**JOBS**
• A. Translate this sentence from the Web mining passage into Spanish: "Usage data captures the identity or origin of Web users along with their browsing behavior at a Web site."
• B. Pick up the Web mining passage after its final line and write what comes next.

═══ DOCUMENT SECTION ═══

2. Web Structure Mining: The structure of a typical Web graph consists of Web pages as nodes, and hyperlinks as edges connecting between two related pages. In addition, the content within a Web page can also be organized in a tree-structured format, based on the various HTML and XML tags within the page. Thus, Web Structure Mining can be regarded as the process of discovering structure information from the Web. This type of mining can be performed either at the (intra-page) document level or at the (inter-page) hyperlink level.

3. Web Usage Mining: Web Usage Mining is the application of data mining techniques to discover interesting usage patterns from Web data, in order to understand and better serve the needs of Web-based applications [3]. Usage data captures the identity or origin of Web users along with their browsing behavior at a Web site. Some of the typical usage data collected at a Web site include IP addresses, page references, and access time of the users.

Figure 2 below presents a high-level taxonomy of the various research activities in Web Mining. For Web Structure Mining, we can divide this field further into two sub-categories, namely document structure analysis (the structure of a document such as the Document Object Model) and link type analysis (structure due to the links referring to within a document or those referring to other documents). As the figure suggests, in Hyperlink Analysis, we concentrate only on the information that can be extracted from the inter-document link structure. However, hyperlink analysis can be enriched by information extracted from document structure analysis, Web Content Mining or Web Usage Mining. For example, Henzinger defines Link Analysis in [5] as the area of information retrieval using hyperlinks as the source of information. Hyperlinks provide structural information which, coupled with Web content, can be used to mine useful information from the Web and to measure the quality of information.

Figure 2. Taxonomy of Web Mining with Web Structure mining expanded further to explain the scope of Hyperlink Analysis.

═══ INFORMATION SHOWN ═══

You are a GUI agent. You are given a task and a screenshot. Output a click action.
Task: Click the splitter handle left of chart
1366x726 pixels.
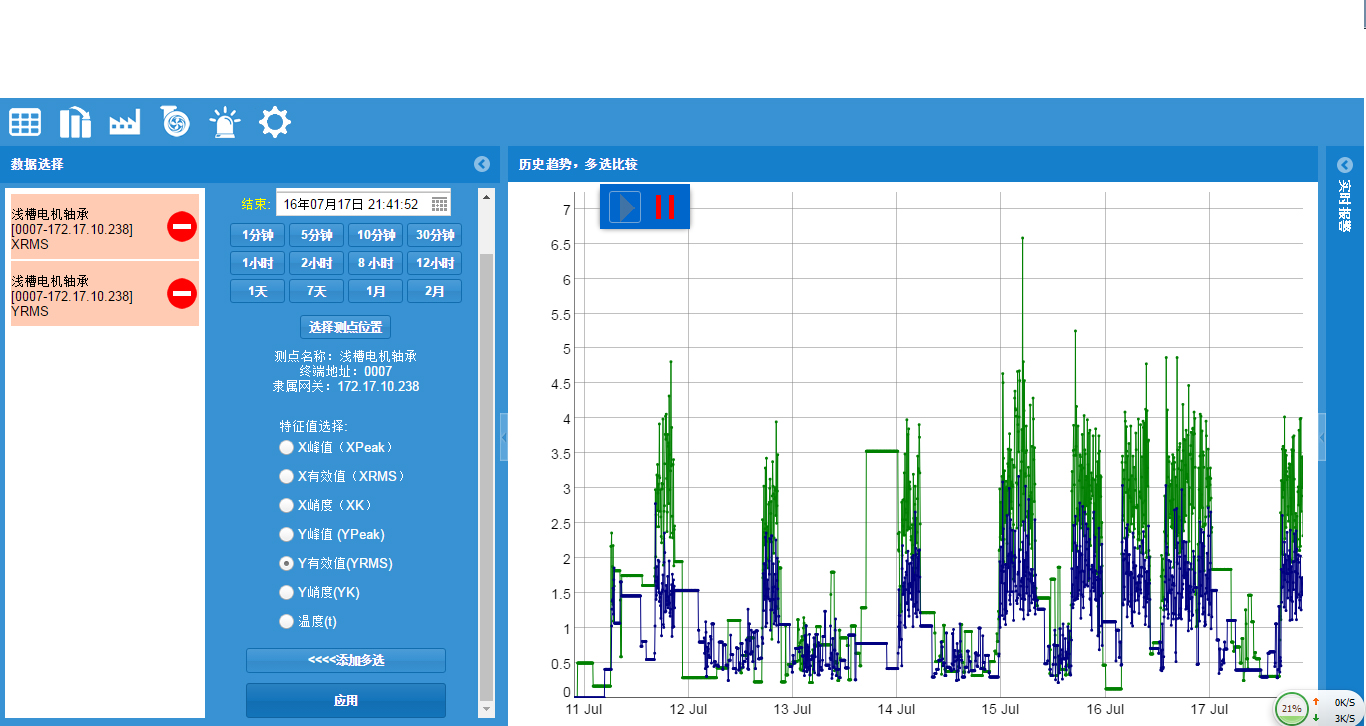[504, 437]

═══

**PER-TASK ANSWERS**
• A. Los datos de uso registran la identidad o el origen de los usuarios de la Web junto con su comportamiento de navegación en un sitio web.

• B.
Hyperlink analysis can be used for a variety of purposes. Some of the main uses are:

• Measuring the extent of support that the ideas and statements on a page provide for a particular topic. This information also helps to rank Web pages according to their relative importance.

• Characterizing the Web graph structure by examining the various graph patterns, such as co-citations, co-references, bi-partite graphs etc.

• Serving as an effective tool in classifying Web pages according to various topics and functionalities.

• Improving the efficiency of crawling by identifying the relative importance of pages that need to be crawled first.

• When combined with usage statistics, hyperlink analysis can be used for predicting user-browsing behavior and help the user to surf the Web better.

1.3 Web Structure Terminology

The Web as a whole can be modeled as a directed graph containing a set of nodes and directed edges between them. Broder et al [7] studied the web graph and described some of the basic terminology necessary for a web graph model. The nodes represent the Web pages and the directed edges are the hyperlinks. We now define a set of terms that are frequently used to describe the Web graph structure and other more abstract concepts about the Web.

Web-graph: A directed graph that represents the Web.

Node: Each Web page is a node of the Web-graph.

Link: Each hyperlink on the Web is a directed edge of the Web-graph.

Indegree: The indegree of a node, p, is the number of distinct links that point to p.

Outdegree: The outdegree of a node, p, is the number of distinct links originating at p that point to other nodes.

Directed Path: A sequence of links, starting from p that can be followed to reach q.[2]

Shortest Path: Of all the paths between nodes p and q, which has the shortest length, i.e. number of links on it.

Diameter: The maximum of all the shortest paths between a pair of nodes p and q, for all pairs of nodes p and q in the Web-graph.

Average Connected Distance: Average of the lengths of the shortest paths from node p to node q, for all pairs of nodes p and q [6]. Broder et al. [7] observed that this definition could result in an infinite average connected distance, if there is at least one pair of nodes p and q that have no existing path between them. And they proposed a revised definition: “the average connected distance is the expected length of the shortest path, where expectation is uniform choices from a set of all ordered pairs, (p,q) such that there exists a path from p to q”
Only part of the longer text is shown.